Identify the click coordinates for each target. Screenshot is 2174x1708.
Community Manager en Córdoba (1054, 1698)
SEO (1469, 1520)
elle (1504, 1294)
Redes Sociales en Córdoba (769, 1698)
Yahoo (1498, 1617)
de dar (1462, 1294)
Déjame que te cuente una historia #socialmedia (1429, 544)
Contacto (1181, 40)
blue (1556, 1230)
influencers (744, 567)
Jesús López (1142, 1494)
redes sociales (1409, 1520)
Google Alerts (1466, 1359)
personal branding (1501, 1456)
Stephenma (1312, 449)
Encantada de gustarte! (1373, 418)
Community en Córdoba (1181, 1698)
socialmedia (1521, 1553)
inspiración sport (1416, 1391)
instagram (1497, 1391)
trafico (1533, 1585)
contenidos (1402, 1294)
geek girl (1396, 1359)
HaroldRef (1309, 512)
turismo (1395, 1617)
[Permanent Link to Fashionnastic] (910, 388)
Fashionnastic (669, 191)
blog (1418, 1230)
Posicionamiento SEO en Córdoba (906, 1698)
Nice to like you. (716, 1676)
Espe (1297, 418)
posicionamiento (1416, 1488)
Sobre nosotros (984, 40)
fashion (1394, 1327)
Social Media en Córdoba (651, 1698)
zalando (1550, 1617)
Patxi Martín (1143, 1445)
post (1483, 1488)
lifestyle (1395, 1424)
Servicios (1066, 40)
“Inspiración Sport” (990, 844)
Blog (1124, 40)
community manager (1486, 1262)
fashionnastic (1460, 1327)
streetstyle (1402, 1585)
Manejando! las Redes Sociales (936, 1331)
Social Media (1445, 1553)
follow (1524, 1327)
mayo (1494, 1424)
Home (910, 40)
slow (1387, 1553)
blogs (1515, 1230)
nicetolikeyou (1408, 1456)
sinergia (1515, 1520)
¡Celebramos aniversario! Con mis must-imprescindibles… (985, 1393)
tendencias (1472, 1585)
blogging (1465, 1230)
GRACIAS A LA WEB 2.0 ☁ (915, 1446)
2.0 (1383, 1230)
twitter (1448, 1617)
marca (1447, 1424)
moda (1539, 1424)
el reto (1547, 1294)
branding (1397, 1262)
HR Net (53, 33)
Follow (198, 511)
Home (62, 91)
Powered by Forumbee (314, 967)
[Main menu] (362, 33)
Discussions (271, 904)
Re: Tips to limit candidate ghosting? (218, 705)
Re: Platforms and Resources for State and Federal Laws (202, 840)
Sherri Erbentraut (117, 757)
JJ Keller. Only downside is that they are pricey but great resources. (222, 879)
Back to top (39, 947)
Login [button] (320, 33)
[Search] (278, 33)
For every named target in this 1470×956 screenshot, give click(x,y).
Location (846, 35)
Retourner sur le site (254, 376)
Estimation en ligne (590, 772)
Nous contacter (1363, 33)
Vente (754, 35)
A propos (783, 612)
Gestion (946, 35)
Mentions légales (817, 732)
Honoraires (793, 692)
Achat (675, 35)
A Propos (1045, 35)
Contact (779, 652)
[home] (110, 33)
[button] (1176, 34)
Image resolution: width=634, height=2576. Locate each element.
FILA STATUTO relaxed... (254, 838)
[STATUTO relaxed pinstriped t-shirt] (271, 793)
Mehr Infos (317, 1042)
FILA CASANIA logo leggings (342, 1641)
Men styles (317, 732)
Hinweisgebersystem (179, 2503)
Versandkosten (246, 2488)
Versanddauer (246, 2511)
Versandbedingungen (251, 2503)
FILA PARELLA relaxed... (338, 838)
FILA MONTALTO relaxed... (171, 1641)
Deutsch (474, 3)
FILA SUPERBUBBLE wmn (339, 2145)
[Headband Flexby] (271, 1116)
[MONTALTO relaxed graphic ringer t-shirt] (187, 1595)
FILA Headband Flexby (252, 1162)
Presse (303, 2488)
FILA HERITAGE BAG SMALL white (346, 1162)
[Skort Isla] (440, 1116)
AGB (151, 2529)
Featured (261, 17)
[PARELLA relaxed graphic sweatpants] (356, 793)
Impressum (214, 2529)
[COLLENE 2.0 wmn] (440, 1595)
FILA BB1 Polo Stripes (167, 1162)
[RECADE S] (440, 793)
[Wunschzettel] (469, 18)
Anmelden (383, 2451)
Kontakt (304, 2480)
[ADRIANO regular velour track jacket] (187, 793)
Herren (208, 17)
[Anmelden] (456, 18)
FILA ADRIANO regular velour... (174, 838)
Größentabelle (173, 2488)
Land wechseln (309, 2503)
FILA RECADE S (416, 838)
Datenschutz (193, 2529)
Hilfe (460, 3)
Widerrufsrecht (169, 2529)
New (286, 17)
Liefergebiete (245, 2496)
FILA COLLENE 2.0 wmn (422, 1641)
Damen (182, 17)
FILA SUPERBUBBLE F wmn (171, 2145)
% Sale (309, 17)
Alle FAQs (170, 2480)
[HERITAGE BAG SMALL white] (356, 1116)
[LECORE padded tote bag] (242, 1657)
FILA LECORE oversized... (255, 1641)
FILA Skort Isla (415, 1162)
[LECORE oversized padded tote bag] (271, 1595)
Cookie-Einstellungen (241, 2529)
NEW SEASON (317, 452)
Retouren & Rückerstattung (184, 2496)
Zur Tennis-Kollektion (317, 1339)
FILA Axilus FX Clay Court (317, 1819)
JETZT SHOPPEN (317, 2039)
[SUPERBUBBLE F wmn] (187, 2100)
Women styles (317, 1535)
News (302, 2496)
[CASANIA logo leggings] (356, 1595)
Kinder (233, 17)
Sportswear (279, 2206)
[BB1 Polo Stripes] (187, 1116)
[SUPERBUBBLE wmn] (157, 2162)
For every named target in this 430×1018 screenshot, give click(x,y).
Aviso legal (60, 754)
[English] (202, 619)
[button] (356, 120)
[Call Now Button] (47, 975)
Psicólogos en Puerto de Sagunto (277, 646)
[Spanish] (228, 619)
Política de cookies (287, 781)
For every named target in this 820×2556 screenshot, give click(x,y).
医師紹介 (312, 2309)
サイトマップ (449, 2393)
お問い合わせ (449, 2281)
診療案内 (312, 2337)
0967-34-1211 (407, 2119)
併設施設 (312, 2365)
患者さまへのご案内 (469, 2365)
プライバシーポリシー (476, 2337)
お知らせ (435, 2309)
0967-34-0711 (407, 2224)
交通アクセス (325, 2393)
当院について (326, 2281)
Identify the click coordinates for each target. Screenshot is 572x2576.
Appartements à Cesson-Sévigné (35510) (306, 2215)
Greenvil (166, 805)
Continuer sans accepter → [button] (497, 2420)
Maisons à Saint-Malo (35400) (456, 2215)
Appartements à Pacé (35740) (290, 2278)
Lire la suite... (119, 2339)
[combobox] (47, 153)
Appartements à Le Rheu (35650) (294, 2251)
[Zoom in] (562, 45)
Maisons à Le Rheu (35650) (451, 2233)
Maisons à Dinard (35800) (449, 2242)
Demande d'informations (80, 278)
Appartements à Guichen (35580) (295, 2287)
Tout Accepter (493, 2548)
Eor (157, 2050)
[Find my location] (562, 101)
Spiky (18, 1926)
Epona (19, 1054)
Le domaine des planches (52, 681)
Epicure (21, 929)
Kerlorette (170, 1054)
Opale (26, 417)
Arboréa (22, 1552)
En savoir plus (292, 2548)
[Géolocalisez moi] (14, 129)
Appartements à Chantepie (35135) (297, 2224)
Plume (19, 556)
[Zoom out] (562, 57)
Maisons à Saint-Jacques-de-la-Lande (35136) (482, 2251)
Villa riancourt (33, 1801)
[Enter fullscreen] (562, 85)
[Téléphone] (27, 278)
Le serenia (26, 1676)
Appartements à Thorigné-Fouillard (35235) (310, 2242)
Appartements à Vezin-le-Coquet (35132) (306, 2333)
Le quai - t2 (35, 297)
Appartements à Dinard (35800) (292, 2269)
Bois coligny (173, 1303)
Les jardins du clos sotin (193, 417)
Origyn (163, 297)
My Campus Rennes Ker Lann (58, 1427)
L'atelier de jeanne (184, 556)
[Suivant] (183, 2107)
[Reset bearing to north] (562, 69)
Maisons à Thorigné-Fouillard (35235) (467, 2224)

Task requirements: Looking at the entries above, work out how many lines include the word "Córdoba" and reply with that number alone.

Exercise answer: 5